───── Passage

Wake up. Bush = oil. Arnie took over as governor after Enron, who caused the Cali energy "crisis". Arnie and Bush are dear friends. Doesn't anyone realize that energy and politics go hand in hand yet? Why the heck do you think we're in Iraq? It isn't because of weapons of mass destruction, it isn't because of Christianity (I'll be darned if anyone in non-local politics actually has or believes in a God), and it isn't because we're hunting a "bad man" who killed a few thousand civilians with our own airplanes in broad daylight. It certainly isn't to bring our perfect little democracy to the good people of Iraq either, as we Americans are pretty much ready to string up anyone here that even gets an idea about wearing a turban.

No, the reason we are in Iraq is because we're dumb enough to "support the war" (occupation), we're ethnocentric enough to think that they should have democracy like us, and we're blind enough to be used to make a few guys sitting together drinking beers a lot of freaking money.

War = MONEY. Defense contracts, military budget, taxation, First, we sell weapons. Then, we kill and take the weapons back. Then, we sell the weapons again. The United States is the LARGEST ARMS DEALER IN THE WORLD. How the heck could we NOT be. We have a "defense" budget that makes the gross domestic product of several nations around the world look like a child's allowance.

Anyway, what does this have to do with Yucca Mt.? Simple. The big guys at the top of the totem own politics with cash, just like they own the energy industry. Remember our friends years ago at AT&T? They're no different.

Democracy is DEAD. D-E-A-D. DEAD.

We live in an OLIGARCHY.

──────────
───── Data under study

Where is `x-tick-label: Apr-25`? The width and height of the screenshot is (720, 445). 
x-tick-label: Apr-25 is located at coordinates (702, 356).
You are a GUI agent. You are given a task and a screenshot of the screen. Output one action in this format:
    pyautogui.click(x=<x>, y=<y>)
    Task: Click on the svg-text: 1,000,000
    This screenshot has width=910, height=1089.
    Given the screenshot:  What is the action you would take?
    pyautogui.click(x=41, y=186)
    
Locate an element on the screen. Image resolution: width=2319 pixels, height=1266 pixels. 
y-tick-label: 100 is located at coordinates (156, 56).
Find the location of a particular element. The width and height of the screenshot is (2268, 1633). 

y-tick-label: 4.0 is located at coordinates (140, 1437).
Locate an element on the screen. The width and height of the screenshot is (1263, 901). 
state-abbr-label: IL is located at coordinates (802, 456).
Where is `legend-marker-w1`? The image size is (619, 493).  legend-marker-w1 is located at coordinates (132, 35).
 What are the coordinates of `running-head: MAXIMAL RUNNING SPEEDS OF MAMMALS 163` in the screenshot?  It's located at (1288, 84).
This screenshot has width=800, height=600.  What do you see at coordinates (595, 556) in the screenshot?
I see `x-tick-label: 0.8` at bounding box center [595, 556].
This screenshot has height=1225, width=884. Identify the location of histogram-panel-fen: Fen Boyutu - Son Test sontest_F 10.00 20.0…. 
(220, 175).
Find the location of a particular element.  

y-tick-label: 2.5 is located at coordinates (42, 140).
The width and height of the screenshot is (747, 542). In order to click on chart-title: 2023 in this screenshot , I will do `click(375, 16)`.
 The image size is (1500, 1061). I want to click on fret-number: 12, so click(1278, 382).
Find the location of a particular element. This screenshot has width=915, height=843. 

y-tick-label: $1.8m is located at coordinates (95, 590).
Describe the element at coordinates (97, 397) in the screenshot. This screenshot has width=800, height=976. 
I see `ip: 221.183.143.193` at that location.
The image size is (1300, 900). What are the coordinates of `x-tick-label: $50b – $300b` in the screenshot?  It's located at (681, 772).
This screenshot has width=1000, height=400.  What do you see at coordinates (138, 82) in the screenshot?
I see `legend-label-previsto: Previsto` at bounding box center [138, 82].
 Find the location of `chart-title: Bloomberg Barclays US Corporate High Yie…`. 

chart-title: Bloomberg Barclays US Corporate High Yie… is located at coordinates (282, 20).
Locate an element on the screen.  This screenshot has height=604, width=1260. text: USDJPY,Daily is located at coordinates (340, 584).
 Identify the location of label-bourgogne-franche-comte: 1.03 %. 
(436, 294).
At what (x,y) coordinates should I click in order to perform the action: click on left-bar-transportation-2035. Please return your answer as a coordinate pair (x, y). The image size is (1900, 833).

──────────

__What to produce__. Update the passage on war and money by writing out everything from "Anyway, what does" down to "in an OLIGARCHY.", with "totem" changed to "ladder".

__Result for this task__.
Anyway, what does this have to do with Yucca Mt.? Simple. The big guys at the top of the ladder own politics with cash, just like they own the energy industry. Remember our friends years ago at AT&T? They're no different.

Democracy is DEAD. D-E-A-D. DEAD.

We live in an OLIGARCHY.